A histological examination showed tumor nests with stratified atypical squamous cells. Tubular structures, which were suggestive of eccrine differentiation, and cystic spaces were present in the neoplasm. The tumor was diagnosed as an eccrine porocarcinoma.
Fig. 3.
Follow-up at 9 months postoperatively showed no recurrence.
Discussion and Conclusion
EPC is an uncommon type of malignant tumor that originates from the eccrine sweat glands [1]. EPC is very rare and only accounts for 0.005% of malignant cutaneous tumors [2]. Clinically, EPC presents as firm asymptomatic nodules or masses that are occasionally accompanied by erythematous to violaceous erosive lesions [1, 3]. EPC often occurs in the seventh or eighth decade of life and does not exhibit any predilection for either gender. The most common primary sites of EPC are the head and neck [1, 3], followed by the lower extremities [1].
Regarding the histological features and subtype of EPC, it was reported that EPC displays ductal differentiation, nests of basaloid cells, squamoid tumor cells, comedonecrosis, infiltrative spinal cells, acanthotic epidermis cells, and hyperchromatic nuclei [1]. EPC exhibits various pathological features, and therefore, is often confused with other malignant cutaneous tumors [3, 4]. Belin et al. [4] reported that 37% of cases with EPC were misdiagnosed as SCC. In our case, the tumor was initially diagnosed as an SCC, but the histological examination of the surgical specimen resulted in a diagnosis of EPC.
No standard treatment for EPC has been established, but primary EPC are usually treated via wide local excision or Mohs surgery with histologically clear margins [4, 5, 6]. The local recurrence rate of EPC was reported to be about 20% [7]. Cases with poor prognoses are reported to exhibit increased mitosis (>14 mitoses per high-power field), lymphovascular invasion, and a tumor depth of >7 mm [6]. Chemotherapy and radiotherapy are recommended in cases involving metastasis or recurrence, although there is little evidence regarding the optimal chemotherapy regimen [1, 6]. In our case, the histologically resected tumor margin was laterally and vertically negative after local excision.

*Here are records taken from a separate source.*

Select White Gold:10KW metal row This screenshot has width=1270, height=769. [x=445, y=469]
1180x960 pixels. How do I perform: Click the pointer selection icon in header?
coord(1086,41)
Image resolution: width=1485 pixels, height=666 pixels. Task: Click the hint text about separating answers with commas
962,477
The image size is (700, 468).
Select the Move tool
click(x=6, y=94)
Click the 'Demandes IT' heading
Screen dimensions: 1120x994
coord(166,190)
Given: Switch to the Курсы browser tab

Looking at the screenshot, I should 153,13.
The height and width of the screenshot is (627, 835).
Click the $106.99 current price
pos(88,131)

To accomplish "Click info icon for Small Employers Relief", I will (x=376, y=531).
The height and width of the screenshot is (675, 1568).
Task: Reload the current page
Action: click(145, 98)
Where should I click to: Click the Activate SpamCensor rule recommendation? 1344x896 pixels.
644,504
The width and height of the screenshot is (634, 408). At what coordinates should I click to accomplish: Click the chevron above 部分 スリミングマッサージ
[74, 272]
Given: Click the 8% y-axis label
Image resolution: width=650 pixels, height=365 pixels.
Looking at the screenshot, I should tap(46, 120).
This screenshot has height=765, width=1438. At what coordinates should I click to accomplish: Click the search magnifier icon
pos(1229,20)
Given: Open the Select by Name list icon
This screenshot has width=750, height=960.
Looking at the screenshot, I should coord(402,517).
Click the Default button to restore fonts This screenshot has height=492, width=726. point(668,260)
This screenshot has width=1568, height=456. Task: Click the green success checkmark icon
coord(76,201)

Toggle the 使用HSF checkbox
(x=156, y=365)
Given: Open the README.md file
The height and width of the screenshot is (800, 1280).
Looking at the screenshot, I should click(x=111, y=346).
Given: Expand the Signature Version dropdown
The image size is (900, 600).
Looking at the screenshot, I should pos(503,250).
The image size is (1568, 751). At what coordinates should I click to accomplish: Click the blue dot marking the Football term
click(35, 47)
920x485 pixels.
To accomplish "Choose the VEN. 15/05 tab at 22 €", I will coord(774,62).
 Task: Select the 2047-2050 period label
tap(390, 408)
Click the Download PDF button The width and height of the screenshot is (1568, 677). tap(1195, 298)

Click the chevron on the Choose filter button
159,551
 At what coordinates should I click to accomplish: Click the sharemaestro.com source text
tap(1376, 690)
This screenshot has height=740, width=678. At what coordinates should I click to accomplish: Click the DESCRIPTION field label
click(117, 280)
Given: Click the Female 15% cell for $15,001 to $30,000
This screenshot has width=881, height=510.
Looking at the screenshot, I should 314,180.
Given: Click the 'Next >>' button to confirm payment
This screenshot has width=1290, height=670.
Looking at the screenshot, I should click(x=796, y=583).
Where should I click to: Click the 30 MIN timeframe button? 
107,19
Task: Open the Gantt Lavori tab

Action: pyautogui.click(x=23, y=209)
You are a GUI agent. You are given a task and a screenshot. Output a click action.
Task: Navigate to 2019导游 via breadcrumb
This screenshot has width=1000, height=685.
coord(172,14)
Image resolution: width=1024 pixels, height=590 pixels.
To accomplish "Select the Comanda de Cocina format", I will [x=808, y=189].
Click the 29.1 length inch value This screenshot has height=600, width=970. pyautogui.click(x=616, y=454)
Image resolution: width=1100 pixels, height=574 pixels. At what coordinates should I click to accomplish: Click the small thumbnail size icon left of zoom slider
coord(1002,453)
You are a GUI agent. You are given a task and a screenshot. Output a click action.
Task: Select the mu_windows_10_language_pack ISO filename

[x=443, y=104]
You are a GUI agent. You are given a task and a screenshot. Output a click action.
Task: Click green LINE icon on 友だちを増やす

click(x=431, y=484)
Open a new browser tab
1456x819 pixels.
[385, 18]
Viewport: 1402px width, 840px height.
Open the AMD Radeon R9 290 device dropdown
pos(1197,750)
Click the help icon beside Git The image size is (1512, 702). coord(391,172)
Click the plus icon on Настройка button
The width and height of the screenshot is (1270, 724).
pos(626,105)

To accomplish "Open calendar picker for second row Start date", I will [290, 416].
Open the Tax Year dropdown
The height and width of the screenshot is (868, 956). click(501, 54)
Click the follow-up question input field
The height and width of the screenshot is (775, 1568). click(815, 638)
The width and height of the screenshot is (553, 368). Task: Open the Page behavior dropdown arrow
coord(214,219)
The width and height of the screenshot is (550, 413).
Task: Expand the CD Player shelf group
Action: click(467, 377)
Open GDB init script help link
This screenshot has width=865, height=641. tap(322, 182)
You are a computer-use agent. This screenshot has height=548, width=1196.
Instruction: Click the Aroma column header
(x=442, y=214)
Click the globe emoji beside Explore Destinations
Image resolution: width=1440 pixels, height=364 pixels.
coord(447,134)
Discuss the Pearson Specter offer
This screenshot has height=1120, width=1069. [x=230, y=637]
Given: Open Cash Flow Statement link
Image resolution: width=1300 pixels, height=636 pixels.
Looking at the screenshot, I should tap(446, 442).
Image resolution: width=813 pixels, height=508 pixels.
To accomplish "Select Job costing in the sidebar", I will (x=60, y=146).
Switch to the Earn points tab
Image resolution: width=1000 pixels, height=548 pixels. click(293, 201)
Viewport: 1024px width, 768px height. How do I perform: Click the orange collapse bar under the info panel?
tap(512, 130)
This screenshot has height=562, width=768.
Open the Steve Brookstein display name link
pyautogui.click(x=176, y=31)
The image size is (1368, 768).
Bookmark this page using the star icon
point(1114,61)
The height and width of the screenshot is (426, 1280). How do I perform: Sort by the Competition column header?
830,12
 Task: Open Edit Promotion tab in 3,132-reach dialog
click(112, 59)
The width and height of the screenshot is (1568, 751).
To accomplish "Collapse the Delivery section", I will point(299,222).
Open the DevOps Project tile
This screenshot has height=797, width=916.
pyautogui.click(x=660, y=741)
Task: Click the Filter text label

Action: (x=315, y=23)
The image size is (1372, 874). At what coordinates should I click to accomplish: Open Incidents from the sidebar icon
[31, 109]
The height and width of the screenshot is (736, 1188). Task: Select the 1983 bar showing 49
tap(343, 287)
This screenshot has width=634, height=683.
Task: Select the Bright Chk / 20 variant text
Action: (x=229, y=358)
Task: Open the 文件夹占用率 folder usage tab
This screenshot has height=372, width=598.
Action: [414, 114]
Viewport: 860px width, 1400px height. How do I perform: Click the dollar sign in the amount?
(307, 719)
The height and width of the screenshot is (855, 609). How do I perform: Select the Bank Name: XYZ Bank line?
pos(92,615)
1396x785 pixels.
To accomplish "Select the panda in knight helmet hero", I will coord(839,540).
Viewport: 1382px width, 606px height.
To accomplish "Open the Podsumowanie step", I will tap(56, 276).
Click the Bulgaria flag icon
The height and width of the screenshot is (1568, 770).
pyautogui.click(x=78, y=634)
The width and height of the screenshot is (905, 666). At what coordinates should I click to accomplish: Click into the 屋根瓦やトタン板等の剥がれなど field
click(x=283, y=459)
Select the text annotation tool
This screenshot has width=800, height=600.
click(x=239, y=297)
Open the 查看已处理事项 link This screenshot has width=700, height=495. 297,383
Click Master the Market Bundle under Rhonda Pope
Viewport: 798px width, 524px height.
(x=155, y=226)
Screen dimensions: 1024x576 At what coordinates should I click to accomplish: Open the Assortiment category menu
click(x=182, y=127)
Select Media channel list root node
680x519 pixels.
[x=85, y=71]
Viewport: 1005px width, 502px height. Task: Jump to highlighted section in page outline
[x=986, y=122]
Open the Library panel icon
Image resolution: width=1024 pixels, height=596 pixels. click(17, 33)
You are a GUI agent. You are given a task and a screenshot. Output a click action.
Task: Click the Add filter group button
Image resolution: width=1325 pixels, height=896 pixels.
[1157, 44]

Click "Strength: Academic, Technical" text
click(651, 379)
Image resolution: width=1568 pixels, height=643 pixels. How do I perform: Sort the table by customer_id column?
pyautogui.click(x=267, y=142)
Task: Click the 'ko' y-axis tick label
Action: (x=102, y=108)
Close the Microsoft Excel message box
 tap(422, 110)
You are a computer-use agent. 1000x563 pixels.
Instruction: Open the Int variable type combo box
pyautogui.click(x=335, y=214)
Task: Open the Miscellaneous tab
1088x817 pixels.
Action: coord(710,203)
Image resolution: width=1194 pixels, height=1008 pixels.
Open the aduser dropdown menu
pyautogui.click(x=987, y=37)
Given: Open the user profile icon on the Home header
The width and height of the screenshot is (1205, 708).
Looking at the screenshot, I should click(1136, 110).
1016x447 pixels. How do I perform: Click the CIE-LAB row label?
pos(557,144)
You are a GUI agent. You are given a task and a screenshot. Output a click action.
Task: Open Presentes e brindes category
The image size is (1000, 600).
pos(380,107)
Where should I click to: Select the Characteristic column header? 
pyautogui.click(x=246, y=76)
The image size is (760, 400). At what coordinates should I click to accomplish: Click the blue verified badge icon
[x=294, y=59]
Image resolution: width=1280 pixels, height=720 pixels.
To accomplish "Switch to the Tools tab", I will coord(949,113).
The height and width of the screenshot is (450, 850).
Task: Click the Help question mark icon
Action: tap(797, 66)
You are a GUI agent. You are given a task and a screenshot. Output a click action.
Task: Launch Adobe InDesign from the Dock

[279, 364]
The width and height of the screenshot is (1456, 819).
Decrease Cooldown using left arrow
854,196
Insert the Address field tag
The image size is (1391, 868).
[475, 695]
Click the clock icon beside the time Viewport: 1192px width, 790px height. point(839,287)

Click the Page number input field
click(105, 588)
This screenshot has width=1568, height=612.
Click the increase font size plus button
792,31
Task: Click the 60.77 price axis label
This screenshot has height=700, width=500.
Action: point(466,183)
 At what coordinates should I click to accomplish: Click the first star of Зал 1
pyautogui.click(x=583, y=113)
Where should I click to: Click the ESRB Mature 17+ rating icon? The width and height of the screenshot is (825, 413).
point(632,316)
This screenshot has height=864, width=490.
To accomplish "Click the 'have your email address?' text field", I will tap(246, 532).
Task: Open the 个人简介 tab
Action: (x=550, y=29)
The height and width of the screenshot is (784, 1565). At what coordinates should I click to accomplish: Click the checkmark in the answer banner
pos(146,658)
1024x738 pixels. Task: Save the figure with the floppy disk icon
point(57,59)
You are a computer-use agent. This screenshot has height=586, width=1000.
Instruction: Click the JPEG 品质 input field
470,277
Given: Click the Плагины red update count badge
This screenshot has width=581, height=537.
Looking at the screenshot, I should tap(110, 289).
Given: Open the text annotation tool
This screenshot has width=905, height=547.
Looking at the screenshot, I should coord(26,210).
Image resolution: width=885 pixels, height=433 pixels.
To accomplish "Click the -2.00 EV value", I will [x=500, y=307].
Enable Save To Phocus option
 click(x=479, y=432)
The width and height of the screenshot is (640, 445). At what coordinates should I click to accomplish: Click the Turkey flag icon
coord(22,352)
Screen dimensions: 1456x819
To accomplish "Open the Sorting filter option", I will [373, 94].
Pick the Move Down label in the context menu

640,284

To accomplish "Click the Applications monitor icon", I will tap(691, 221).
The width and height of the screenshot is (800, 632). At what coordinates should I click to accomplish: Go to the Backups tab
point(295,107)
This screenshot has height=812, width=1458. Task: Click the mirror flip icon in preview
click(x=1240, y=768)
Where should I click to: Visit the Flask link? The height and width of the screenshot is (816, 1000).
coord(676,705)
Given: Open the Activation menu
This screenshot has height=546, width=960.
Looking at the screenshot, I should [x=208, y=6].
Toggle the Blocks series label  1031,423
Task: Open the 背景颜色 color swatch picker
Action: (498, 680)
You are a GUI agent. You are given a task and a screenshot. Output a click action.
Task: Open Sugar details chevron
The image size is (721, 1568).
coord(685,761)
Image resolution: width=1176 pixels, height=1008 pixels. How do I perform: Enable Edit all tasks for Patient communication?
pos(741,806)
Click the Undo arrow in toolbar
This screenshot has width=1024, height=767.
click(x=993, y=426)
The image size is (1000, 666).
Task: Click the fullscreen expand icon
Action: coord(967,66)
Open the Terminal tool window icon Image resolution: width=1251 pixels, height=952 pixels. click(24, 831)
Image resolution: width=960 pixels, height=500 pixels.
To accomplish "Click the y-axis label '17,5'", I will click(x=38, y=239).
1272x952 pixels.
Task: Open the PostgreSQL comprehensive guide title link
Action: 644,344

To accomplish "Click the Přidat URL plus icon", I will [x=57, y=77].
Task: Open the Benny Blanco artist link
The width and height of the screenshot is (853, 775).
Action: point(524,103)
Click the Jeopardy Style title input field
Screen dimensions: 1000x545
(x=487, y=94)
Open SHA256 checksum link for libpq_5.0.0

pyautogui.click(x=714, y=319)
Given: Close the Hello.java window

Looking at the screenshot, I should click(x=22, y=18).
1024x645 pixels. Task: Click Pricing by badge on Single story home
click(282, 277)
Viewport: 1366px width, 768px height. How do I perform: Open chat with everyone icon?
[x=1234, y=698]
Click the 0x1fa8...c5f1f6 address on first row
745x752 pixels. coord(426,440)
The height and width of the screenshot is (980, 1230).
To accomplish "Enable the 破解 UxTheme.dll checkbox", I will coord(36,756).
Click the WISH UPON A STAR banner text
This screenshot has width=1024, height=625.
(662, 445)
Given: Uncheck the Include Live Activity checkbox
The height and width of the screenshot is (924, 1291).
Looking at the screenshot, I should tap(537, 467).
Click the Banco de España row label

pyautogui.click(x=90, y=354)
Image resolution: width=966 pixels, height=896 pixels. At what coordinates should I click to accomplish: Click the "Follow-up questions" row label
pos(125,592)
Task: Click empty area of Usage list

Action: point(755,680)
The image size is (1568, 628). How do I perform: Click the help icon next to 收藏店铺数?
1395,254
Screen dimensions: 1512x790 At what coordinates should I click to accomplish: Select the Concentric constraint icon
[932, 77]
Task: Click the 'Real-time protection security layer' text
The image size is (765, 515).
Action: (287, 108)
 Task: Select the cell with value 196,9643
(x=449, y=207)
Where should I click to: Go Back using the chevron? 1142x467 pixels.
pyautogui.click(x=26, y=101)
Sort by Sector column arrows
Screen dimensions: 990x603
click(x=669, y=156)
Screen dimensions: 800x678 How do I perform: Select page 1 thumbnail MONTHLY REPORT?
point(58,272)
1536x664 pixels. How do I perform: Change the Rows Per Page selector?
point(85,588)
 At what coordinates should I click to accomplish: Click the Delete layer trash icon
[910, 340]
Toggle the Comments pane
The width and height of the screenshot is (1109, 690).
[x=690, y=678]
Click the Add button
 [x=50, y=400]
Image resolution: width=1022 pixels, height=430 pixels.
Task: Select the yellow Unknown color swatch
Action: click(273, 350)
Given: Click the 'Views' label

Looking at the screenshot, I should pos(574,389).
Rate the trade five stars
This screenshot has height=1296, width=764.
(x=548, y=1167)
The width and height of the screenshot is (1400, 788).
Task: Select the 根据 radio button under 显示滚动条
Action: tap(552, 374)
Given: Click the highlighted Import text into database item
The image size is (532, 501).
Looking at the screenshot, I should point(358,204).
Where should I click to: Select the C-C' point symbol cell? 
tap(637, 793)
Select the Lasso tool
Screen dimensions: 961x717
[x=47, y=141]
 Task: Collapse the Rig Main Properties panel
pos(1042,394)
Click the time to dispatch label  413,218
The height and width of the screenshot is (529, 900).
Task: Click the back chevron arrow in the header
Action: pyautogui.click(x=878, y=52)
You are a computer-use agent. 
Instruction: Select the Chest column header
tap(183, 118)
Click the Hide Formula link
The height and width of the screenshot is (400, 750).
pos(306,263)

When reconstructing nasal defects, it is essential to maintain nasal prominence and appropriate texture and color matching [8]. Numerous flaps have been reported to be useful for nasal reconstruction [8]. Local flaps result in good color and texture matching and are technically easy to elevate. We used a subcutaneous nasolabial flap to reconstruct the surgical defect, which resulted in a good postoperative appearance.
We experienced a rare case in which an EPC arose on the lateral nose wall. EPC exhibits various pathological features; therefore, it is often confused with other malignant cutaneous tumors. We consider that histologically examining surgical specimens obtained via total resection, rather than incisional biopsy specimens, is important for correctly diagnosing EPC.
Statement of Ethics
The authors have no ethical conflicts to disclose. Informed consent was obtained from the patient.
Disclosure Statement
The authors have no conflicts of interest to declare.
Author Contributions
All named authors meet the International Committee of Medical Journal Editors (ICMJE) criteria for authorship for the manuscript, take responsibility for the integrity of the work as a whole, and gave final approval to the version to be published.